» **WORK TASK**
A verbatim reproduction of the lines below, from the line containing "Sedi e orari (62, 2433)" through the line containing "Positivo (307, 1811)", both ends included, is the whole required output.

Stored entries:

- Opening Delimiter -

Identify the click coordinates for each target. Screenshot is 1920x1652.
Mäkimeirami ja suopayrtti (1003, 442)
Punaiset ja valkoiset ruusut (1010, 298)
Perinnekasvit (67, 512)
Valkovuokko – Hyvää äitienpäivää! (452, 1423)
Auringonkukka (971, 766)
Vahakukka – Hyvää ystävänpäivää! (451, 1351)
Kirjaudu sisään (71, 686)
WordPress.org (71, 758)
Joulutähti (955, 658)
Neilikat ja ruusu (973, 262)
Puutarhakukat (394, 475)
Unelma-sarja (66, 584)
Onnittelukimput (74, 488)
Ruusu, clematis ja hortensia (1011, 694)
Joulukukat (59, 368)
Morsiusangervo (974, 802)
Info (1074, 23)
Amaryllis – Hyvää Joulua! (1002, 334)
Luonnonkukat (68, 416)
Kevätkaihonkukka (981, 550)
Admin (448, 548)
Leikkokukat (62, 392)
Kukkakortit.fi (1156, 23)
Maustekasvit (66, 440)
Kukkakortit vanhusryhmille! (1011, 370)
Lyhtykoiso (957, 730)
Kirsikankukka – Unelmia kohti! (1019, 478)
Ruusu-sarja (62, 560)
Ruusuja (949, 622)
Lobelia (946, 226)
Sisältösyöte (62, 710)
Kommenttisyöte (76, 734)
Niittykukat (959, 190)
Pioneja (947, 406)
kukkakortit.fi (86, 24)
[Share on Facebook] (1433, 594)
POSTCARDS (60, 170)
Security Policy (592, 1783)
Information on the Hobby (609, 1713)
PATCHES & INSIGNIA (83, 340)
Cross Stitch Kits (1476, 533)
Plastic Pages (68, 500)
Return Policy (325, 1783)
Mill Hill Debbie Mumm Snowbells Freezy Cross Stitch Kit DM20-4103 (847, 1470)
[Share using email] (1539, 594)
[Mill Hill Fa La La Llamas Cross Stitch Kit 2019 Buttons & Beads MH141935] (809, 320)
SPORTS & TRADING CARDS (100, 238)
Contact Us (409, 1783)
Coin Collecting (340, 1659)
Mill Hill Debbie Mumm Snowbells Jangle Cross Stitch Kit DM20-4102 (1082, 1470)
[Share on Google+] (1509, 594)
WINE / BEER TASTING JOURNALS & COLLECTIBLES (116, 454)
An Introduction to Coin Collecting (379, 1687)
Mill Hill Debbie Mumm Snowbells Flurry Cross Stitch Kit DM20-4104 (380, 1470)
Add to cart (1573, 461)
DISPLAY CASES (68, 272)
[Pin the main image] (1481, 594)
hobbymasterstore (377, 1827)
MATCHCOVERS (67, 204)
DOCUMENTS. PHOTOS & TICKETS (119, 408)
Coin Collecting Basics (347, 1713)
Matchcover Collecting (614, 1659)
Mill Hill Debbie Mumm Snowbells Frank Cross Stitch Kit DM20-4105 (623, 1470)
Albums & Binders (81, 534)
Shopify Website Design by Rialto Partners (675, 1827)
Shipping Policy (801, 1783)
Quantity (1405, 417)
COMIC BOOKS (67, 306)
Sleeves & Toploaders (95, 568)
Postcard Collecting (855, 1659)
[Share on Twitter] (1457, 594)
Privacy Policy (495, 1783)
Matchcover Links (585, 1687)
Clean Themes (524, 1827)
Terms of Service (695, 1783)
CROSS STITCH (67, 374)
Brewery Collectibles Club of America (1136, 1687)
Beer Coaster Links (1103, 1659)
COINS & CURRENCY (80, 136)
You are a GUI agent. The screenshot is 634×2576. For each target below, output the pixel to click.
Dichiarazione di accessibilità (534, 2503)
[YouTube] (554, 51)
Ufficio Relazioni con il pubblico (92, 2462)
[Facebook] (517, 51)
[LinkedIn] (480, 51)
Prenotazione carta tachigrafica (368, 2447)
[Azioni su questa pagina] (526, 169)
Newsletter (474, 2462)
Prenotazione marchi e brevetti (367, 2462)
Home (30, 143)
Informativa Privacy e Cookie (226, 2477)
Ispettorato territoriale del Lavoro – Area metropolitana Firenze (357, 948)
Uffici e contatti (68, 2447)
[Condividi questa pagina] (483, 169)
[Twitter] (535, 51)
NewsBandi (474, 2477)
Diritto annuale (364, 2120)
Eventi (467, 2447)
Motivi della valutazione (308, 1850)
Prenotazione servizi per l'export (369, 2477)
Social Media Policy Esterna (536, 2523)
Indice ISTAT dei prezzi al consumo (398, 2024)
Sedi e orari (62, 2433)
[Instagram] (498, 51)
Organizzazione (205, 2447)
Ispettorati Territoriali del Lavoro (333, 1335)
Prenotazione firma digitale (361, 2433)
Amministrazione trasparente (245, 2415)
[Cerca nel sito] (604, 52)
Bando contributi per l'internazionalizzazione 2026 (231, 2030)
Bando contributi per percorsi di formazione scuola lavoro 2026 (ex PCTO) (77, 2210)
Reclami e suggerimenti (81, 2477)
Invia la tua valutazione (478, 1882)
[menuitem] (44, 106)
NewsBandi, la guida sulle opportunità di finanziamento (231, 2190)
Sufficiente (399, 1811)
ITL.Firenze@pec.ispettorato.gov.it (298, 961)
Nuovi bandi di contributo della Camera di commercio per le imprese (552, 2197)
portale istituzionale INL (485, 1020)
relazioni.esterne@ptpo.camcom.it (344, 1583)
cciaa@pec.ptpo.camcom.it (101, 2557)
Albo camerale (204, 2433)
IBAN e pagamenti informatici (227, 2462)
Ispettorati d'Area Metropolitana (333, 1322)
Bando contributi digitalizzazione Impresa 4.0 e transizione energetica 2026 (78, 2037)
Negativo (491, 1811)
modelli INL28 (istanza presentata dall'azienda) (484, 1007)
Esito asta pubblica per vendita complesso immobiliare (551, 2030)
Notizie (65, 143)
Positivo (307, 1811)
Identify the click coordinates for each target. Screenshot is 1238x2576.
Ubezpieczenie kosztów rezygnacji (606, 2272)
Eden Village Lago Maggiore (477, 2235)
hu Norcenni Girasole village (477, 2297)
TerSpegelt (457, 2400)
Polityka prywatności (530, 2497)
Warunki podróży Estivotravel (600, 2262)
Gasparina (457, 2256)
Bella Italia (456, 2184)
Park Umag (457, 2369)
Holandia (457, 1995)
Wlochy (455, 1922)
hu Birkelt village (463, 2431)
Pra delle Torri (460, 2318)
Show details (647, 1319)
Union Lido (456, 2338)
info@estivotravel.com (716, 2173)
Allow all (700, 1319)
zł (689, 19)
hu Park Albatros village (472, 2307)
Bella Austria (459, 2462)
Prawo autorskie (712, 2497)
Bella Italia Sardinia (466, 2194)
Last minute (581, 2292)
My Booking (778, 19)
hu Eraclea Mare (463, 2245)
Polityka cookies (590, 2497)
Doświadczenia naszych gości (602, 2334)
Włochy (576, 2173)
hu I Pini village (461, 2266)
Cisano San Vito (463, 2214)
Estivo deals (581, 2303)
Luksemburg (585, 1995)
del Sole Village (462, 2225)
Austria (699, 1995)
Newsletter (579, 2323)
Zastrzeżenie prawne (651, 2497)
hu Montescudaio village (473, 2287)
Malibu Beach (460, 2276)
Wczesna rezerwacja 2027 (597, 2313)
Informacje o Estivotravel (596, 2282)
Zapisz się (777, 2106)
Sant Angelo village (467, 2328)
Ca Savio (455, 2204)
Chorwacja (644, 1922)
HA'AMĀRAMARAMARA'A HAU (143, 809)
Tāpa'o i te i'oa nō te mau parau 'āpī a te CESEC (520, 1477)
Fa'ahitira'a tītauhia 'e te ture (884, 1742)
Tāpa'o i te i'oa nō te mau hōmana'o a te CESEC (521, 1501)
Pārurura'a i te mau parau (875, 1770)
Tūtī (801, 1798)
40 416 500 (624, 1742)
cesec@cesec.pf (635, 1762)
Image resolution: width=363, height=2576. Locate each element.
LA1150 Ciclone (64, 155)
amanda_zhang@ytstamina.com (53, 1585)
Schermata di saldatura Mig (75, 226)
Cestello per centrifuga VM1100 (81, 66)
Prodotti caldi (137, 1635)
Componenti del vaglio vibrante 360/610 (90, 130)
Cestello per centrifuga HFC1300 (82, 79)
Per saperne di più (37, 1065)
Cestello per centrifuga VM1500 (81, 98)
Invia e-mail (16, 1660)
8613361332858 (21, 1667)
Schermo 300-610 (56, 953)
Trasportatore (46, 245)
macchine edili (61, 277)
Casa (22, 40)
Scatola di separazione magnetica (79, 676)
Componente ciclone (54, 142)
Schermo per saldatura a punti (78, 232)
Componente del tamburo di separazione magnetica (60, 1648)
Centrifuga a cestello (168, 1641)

- Closing Delimiter -

» **EXERCISE OUTPUT**
Sedi e orari (62, 2433)
[Instagram] (498, 51)
Organizzazione (205, 2447)
Ispettorati Territoriali del Lavoro (333, 1335)
Prenotazione firma digitale (361, 2433)
Amministrazione trasparente (245, 2415)
[Cerca nel sito] (604, 52)
Bando contributi per l'internazionalizzazione 2026 (231, 2030)
Bando contributi per percorsi di formazione scuola lavoro 2026 (ex PCTO) (77, 2210)
Reclami e suggerimenti (81, 2477)
Invia la tua valutazione (478, 1882)
[menuitem] (44, 106)
NewsBandi, la guida sulle opportunità di finanziamento (231, 2190)
Sufficiente (399, 1811)
ITL.Firenze@pec.ispettorato.gov.it (298, 961)
Nuovi bandi di contributo della Camera di commercio per le imprese (552, 2197)
portale istituzionale INL (485, 1020)
relazioni.esterne@ptpo.camcom.it (344, 1583)
cciaa@pec.ptpo.camcom.it (101, 2557)
Albo camerale (204, 2433)
IBAN e pagamenti informatici (227, 2462)
Ispettorati d'Area Metropolitana (333, 1322)
Bando contributi digitalizzazione Impresa 4.0 e transizione energetica 2026 (78, 2037)
Negativo (491, 1811)
modelli INL28 (istanza presentata dall'azienda) (484, 1007)
Esito asta pubblica per vendita complesso immobiliare (551, 2030)
Notizie (65, 143)
Positivo (307, 1811)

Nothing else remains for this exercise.